A expressão aramaica utilizada para traduzir a acusação é em si mesmo sugestiva: “comer os judeus” (v.8). A calúnia tem semelhanças com o canibalismo. Indo relatar ao rei as fraquezas dos colegas, deseja-se colocar em perigo a sua situação, o seu ganha-pão e mesmo a sua vida. Todos estes conceitos levam a supor o desejo de devorar.
Está escondido numa aparência de zelo da parte dos delatores um perfil assassino que visa nem mais nem menos que a morte do rival, o complô tem este objectivo. É a lição que se colhe desta passagem e da leitura deste texto.

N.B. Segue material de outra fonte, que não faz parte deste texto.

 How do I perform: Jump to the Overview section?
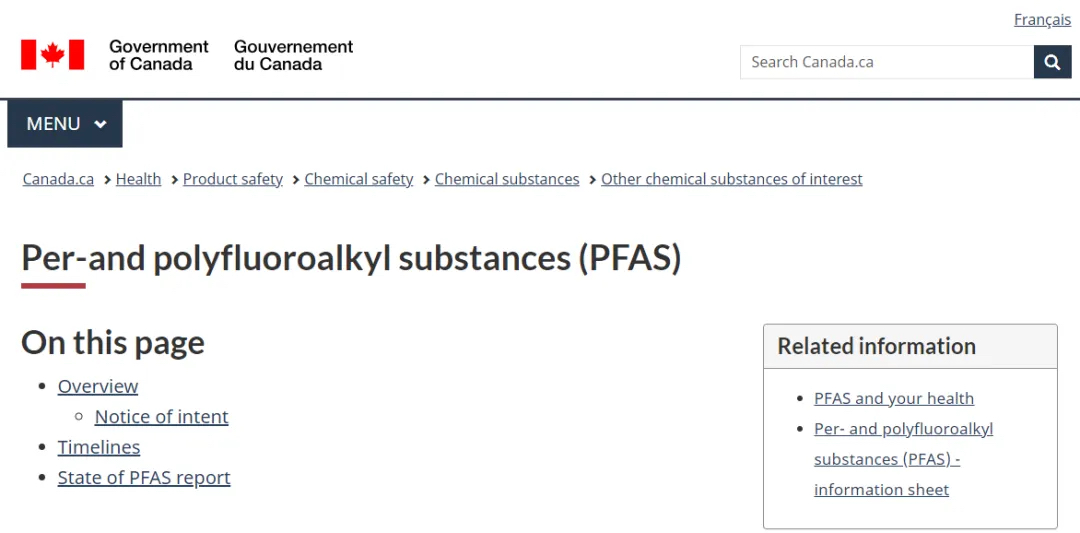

No que diz respeito a Daniel, um dos governadores, um “sátrapa”, é superior a eles na ordem hierárquica, e por consequência fora do alcance destes espias. A sua alta posição o excluía de ser posta em causa a sua integridade. O complô estava montado por “alguns homens caldeus” (v. 8). Os sátrapas não estão implicados nesta traição.
Por outro lado, é bem possível que por esta altura as responsabilidades de Daniel o tenham levado para longe deste lugar. Nas últimas palavras do capítulo 2, somos alertados que “Daniel permaneceu na corte do rei.” (2:49). Esta é uma expressão que nos dá ideia das altas responsabilidades desempenhadas por Daniel (ver Deuteronómio 16:2; Rute 4:12; Ester 3:2), a tradição judaica conserva a interpretação que esta linguagem significa que Daniel poderia estar em qualquer parte do império em representação do próprio rei. No contexto percebe-se que esta frase é idiomática no Talmud para designar um escravo que está longe do seu mestre (Erubin 72ª).
Daniel estava fora do alcance deles pela sua posição administrativa, mas também em termos geográficos. Por aquilo que possa representar todos os outros hebreus, os caldeus preferiram nada dizer. Se um grande numero fosse envolvido, o rei teria muito provavelmente desvalorizado a situação. Portanto, a melhor táctica para conseguir os seus fins era de manter alguma modéstia. Assim os caldeus centraram-se nestes três hebreus, até porque eram os únicos colegas directos e por consequência os únicos que verdadeiramente lhes interessava. Limitando-se a estes três, os caldeus asseguravam a eficácia do seu plano.
“A maior batalha que se trava contra o mal só é vencida por aqueles que se exercitam na disciplina moral e se acastelam em um caráter bem formado.” Jean de la La Bruyère.